> _Action item_: In the forum post about LXD NAT rules, which subnet is used by lxdbr0 on the cloud server?

> _Selected excerpt_:
* * * * * * *
I have a cloud server running LXD 3.0 on Ubuntu 18.04 LTS and a (for me) complicated networking setup. The cloud server is connected to my local network via OpenVPN and my subnets are as follows:
10.1.0.0/24 = Home network
10.1.2.0/24 = OpenVPN clients
10.2.0.0/24 = lxdbr0 on cloud server
OpenVPN is happily routing 10.2.0.0/24 through to the cloud server and my containers are able to contact and ping the home network machines. The problem is in the NAT setting of lxcbr0, it’s enabled so the containers can access the internet, but the generated NAT rule is as follows:
-A POSTROUTING -s 10.2.0.0/24 ! -d 10.2.0.0/24 -m comment --comment “generated for LXD network lxdbr0” -j MASQUERADE
This causes traffic to everywhere that is not in 10.2.0.0/24 to be NAT’ed, which means that the machines in my local network see all traffic coming from the containers as 10.2.0.1 (lxdbr0’s host IPv4 address). In order to fix that, I removed that rule and replaced it with:
-A POSTROUTING -s 10.2.0.0/24 ! -d 10.0.0.0/8 -m comment --comment “generated for LXD network lxdbr0” -j MASQUERADE
This causes the containers and home network machines to be able to ping and create connections between all of them perfectly and the containers can still access the internet through the public IP of the cloud server. My questions are:
- How do I get LXD to generate the NAT rule this way? Is that even possible?
- Is what I did the right way to solve this problem?
* * * * * * *
> _Listed entries_:

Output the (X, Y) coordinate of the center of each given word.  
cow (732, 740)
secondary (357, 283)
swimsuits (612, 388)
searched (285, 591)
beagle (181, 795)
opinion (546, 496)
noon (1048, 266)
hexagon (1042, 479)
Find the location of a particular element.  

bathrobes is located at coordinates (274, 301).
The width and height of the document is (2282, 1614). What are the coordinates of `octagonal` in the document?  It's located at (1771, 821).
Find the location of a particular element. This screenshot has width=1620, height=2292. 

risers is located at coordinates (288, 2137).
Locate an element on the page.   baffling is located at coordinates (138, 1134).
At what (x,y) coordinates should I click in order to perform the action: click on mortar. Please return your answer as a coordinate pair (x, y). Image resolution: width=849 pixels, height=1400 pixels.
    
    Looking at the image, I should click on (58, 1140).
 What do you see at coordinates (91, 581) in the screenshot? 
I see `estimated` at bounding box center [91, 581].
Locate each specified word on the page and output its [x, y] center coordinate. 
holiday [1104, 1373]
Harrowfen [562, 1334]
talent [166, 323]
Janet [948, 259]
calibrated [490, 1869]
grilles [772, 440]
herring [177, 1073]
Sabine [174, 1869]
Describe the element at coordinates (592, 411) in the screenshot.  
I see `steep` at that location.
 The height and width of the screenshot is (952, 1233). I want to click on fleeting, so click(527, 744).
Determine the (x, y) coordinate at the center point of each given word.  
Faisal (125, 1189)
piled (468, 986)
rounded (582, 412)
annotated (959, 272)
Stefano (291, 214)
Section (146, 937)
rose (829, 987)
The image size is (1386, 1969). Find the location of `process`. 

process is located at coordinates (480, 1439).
* * * * * * *
> _Solution to the problem_: 10.2.0.0/24